WebFoodPros.com: Food for Thought: Auguste Escoffier: Franco-Prussian War: Seige of Metz
By Southern (Southern) on Wednesday, March 10, 1999 - 10:21 pm: Edit

The capitulation of Metz during the Franco-Prussian war (1870-71) is considered as one of the greatest shames of the history of the French army. The Marshal Bazaine, commanding the Rhine army, decided to lock himself, with the best of the French troops, in the city of Metz rather than fighting against the Prussian army. This fact accelerated the fall of the French Empire and the following loss of Alsace and Lorraine (until 1918). Bazaine was sued in 1873 (after the fall of the Empire, he also tried unsuccessfully to have a political role and to negotiate directly with Bismarck) and sentenced by a War Council to capital punishment. He was finally sentenced for life, escaped and died in Madrid in 1888.

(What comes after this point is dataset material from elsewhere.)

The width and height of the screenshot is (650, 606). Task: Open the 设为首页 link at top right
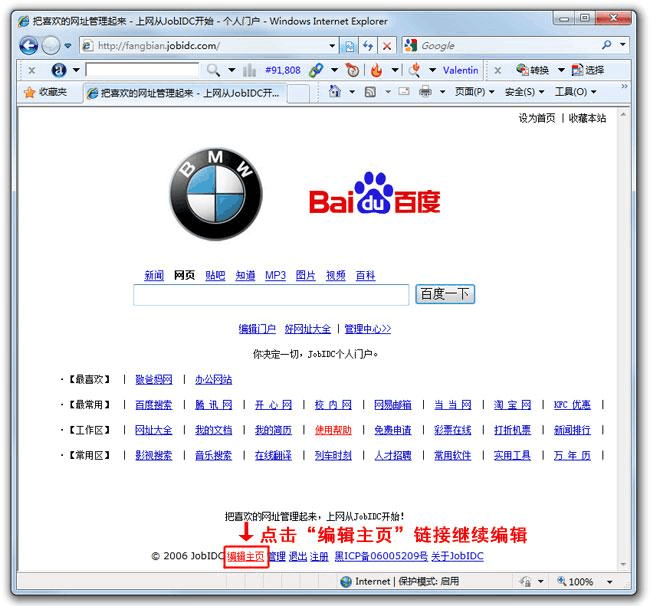click(536, 118)
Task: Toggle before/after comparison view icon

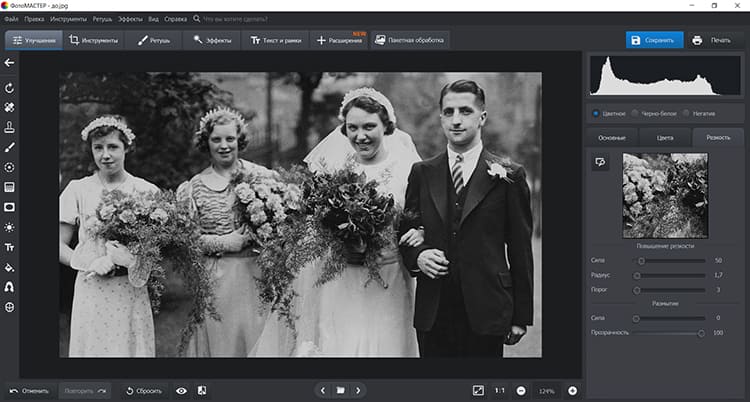Action: click(202, 390)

SOURCE: The Destruction of Flags
http://www.crwflags.com/fotw/flags/flagdest.html

By Anonymous on Wednesday, March 10, 1999 - 10:15 pm: Edit

... those difficult days [were] described by Escoffier in his Memoires d’un soldat de l’armee du Rhin. (These Memoirs appeared first in serial form in the review l’Art Culinaireduring 1894 and 1895.) ... In his description of the siege of Metz, Escoffier allows himself some bitter remarks on the extravagance and lack of discipline and forethought on the part of the majority of the chefs. He relates how each day brings new restrictions. Beef is replaced by horse-meat, turnips take the place of potatoes. (Incidentally, there are more than 100 different ways of serving turnips!) ...

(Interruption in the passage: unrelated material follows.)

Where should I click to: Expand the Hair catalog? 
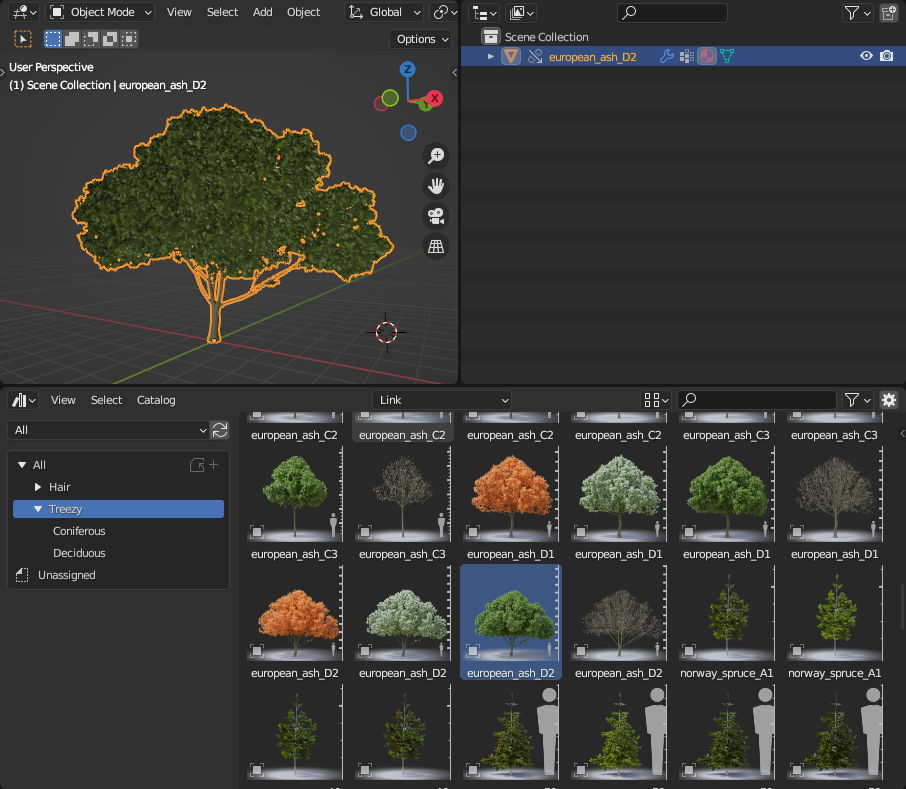[38, 487]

[Escoffier writes:] “On 28 August [1870] provisions were running low. Horse-meat had already made its appearance in butchers’ windows. Eggs cost 6 francs a dozen and sugar 3 francs 20 a kilo. As for fresh butter, it was better not even to think of it. Since the very first days of our return to Metz, I had had a premonition of the way things would turn, and took the necessary measures. I gathered in a yard where only I had access, fifty chickens, a few geese, ducks and turkeys, half-a-dozen rabbits, two piglets, a sheep and a goat. I had also put in reserve a large earthenware jar of excellent Mirabelle plum preserve which was to stand me in such good stead as I used it in place of sugar when supplies ran out. I also collected about twenty kilos of salt, which prevented my later having recourse to substitutes which chemists were quick to put on the market ...

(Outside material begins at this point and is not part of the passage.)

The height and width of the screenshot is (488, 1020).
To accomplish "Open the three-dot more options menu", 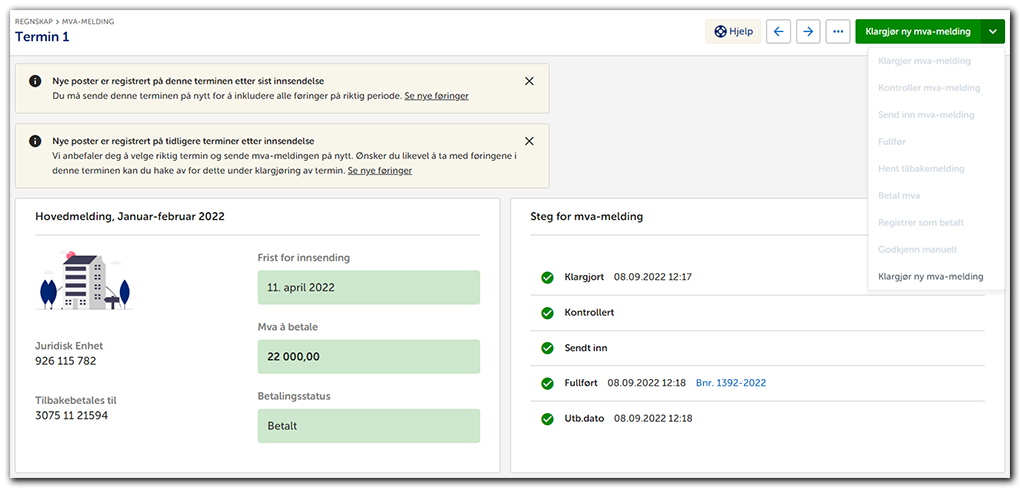I will tap(838, 31).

“It was around 15 September that the shortage of provisions really began to make itself felt, and I had to fall back on my reserves. From then on horse-meat was my ‘pièce de résistance.’ I served it one day stewed, the next day braised with macaroni; at other times with lentils, haricot beans or a puree of peas. No matter which method I used, I was always careful first to scald the meat and then cool it before cooking. This simple precaution took away the bitter flavour and made it much more palatable. Fortunately my hens were laying a little. I used the eggs in every conceivable way, boiled, served on a bed of chicory, or as often as not with minced horse-meat ... On the day Metz surrendered there remained one chicken, a jar of meat extract, a tin of tunny fish and the goat, which I sold.”